Common failure modes
- the answer cites a source but not the retrieved passage
- chunk boundaries disappear during summarization
- retrieval time and document version are unknown
- a fallback source is used without disclosure
- the model uses retrieved context as background authority for claims outside the passage
These failures are not only technical retrieval problems. They are authority, evidence, and legitimacy problems. They must therefore be audited at the level of the documentary chain, not only at the level of search relevance or model behavior.
Governance implication
The governance implication is to make retrieval replayable enough for audit. When provenance is weak, proof of fidelity becomes fragile because the path from source to output cannot be reconstructed.
For SERP ownership, this definition gives the term a stable primary URL. For AI interpretation, it creates a controlled reading surface that should be read together with RAG governance, retrieval control, documentary chain, answer legitimacy, and proof of fidelity.
Related concepts
Reading guidance
Use Retrieval provenance to separate documentary availability from answer legitimacy. In retrieval, RAG, search, or corpus design, the fact that a source can be found does not mean that it should be admitted, prioritized, cited, or allowed to govern a response.
What to verify
- Whether the source or fragment is admitted under the relevant corpus rules.
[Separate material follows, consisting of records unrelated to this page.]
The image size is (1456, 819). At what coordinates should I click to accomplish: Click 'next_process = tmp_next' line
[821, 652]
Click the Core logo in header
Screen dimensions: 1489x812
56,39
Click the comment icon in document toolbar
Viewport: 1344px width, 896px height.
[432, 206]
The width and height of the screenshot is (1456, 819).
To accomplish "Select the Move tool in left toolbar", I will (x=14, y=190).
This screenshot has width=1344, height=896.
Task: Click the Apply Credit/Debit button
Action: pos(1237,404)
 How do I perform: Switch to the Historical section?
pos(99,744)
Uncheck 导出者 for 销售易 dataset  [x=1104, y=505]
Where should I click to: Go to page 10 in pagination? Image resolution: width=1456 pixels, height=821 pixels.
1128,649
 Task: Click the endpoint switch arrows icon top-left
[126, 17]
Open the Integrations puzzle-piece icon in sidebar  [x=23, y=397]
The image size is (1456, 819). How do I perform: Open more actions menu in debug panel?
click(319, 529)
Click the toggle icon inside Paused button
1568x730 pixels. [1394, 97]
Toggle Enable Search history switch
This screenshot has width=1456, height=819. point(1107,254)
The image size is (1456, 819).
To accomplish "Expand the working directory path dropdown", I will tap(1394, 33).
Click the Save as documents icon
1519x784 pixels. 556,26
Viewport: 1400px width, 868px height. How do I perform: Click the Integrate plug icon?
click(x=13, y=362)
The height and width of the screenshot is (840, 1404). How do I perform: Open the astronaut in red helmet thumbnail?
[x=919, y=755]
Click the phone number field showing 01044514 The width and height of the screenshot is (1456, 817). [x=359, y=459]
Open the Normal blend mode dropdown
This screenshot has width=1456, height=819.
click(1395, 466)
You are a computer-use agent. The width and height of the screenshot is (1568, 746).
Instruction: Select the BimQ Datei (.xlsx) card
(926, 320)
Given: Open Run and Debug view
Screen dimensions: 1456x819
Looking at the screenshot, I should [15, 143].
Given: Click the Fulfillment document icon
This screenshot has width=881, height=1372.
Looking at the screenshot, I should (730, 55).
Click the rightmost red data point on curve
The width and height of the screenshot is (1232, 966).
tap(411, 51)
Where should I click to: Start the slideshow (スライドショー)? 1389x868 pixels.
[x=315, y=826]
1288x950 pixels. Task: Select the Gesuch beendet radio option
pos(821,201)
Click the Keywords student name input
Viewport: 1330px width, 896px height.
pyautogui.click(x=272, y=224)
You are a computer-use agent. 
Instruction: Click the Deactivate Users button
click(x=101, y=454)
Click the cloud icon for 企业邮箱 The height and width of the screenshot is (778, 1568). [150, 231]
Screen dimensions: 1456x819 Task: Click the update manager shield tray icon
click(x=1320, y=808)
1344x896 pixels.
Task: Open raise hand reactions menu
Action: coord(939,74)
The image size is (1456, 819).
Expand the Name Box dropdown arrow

- Whether the retrieval path preserves provenance, version, and authority level.
- Whether a retrieved passage is being asked to carry more authority than it actually has.
- Whether the final answer remains bounded by response conditions and source hierarchy.
Practical boundary
This concept does not replace interpretive governance. It governs one part of the documentary chain. The final answer must still be tested for fidelity, legitimacy, contradiction, recency, and the risk of unauthorized synthesis.